This dish is cooked of a few basic products, but pay attention to spices – they give it a specific taste. Preparing black rice takes longer than white, keep it in mind. If you do not have this time – the solution I have described at the end of the recipe.
for the rice:
1 cup black rice, cleaned and rinsed
2 cups water
1 tsp asafoetida (might be more, but the spice is specific)
1 tsp salt or to taste
1/3 cup olive oil
for the mushrooms:
350 g mixed raw mushrooms (chestnut mushroom, chanterelle, shiitake …) – at your choice;
1 garlic head (finely chopped)
thyme to taste (2-3 fresh small sprigs)
parsley to taste (optional)
dill to taste
salt to taste
black pepper to taste
wine vinegar to taste
sunflower oil/olive oil for frying the mushrooms
Put the rice in a saucepan with boiling water (2 cups).
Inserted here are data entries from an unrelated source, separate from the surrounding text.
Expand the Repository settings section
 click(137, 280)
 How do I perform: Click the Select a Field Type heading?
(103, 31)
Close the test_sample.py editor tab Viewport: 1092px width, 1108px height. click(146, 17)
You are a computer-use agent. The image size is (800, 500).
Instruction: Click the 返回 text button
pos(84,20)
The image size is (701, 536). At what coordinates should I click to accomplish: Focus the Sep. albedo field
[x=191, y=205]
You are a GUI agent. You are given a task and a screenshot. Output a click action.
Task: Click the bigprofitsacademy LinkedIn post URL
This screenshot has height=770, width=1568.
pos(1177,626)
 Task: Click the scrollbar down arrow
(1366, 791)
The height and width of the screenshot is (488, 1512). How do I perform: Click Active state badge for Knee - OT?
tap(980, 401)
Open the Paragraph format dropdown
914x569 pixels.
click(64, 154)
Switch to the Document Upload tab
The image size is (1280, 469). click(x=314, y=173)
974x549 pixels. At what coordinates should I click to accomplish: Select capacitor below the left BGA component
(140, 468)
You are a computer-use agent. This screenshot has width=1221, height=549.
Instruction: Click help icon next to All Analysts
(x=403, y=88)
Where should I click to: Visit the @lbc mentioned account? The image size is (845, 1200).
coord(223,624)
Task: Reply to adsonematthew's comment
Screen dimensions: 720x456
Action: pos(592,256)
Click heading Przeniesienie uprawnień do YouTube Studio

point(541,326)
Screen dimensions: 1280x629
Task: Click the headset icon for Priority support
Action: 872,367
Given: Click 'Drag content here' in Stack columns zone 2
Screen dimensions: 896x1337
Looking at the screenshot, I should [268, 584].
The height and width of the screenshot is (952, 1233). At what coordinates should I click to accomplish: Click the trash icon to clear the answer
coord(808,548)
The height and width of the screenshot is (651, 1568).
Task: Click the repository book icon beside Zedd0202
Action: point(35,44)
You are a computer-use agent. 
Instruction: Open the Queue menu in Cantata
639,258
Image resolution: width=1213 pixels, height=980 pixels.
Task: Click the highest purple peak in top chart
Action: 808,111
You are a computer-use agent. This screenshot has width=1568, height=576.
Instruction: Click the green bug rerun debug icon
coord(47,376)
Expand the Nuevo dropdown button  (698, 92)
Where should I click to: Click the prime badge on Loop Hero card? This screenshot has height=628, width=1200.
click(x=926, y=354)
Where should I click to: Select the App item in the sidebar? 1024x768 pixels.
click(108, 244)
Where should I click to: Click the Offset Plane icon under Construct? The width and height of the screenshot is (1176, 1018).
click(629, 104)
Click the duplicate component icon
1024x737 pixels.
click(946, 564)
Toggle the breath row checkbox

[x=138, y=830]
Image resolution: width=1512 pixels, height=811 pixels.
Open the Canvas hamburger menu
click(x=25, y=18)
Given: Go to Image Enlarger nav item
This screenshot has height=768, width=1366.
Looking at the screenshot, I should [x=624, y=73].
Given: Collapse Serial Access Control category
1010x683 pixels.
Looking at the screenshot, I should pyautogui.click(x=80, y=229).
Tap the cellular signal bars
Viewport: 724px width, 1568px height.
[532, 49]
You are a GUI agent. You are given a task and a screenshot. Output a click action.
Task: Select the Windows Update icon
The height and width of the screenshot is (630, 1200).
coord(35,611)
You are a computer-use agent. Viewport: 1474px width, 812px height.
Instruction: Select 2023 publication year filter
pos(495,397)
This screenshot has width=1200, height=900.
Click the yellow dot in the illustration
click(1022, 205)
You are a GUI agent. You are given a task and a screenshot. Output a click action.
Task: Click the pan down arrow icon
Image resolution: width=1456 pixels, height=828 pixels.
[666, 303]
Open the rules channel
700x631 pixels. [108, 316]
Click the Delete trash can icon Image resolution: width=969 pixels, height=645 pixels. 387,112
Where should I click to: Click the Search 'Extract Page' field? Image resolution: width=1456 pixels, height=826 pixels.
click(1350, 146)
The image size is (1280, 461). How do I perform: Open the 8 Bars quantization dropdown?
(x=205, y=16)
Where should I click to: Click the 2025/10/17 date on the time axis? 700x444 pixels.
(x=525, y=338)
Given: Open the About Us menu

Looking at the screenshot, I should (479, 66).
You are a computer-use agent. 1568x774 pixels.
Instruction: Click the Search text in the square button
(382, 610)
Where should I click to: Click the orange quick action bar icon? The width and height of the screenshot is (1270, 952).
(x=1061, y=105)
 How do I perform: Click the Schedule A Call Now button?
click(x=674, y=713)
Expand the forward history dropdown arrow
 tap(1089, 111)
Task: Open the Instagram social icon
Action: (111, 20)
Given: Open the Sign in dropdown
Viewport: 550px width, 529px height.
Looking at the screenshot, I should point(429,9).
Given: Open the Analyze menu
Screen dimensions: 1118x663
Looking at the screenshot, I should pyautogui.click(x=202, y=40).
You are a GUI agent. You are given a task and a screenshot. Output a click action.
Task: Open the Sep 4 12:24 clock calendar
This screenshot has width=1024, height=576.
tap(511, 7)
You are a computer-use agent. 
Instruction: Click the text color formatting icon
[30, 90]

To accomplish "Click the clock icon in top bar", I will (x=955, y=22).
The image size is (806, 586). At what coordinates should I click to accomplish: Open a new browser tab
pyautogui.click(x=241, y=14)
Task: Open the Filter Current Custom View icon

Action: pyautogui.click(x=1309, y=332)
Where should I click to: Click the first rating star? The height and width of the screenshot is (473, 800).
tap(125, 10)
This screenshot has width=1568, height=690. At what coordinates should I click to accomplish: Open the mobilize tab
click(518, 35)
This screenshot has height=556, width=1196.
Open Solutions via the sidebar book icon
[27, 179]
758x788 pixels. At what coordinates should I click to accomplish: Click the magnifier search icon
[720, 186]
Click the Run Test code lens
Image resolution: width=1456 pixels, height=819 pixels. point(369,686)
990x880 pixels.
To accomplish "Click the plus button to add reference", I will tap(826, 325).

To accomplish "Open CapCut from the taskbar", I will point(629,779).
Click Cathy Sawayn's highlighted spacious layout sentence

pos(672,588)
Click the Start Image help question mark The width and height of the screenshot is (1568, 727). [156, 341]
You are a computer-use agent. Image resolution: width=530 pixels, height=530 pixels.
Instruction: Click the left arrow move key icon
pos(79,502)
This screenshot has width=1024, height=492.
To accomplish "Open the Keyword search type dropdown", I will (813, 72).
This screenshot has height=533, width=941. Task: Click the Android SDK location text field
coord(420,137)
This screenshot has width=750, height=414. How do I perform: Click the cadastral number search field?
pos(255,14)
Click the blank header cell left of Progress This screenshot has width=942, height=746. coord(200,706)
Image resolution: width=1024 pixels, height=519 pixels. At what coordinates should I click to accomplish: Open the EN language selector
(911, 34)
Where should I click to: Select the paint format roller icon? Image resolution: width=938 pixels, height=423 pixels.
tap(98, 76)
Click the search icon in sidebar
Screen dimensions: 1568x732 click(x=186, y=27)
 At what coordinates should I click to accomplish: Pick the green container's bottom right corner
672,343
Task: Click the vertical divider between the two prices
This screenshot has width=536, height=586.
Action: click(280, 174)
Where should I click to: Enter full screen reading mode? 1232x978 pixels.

I lower the temperature to the lowest degree. It boils for about 50 minutes – stir periodically. Black rice requires longer heat treatment than white. At the end of the boiling, is absorbs all the water.
Just before taking it off the hob, add the asafoetida, salt and olive oil. Stir well and the rice is ready.
Fry the mushrooms (cut into washers, if small, I leave them whole) together with the thyme twigs. Season with salt and black pepper. Shortly before they are ready, I add the garlic, dill and parsley. Stir for seconds and remove the saucepan from the hob. I remove the thyme twigs. Sprinkle with vinegar.
When serving, I form a rice pad on which I arrange the mushrooms.
Sometimes I skip the rice and serve the mushrooms prepared this way (but without the thyme) onto fresh rucola leaves, seasoned with salt, olive oil and vinegar.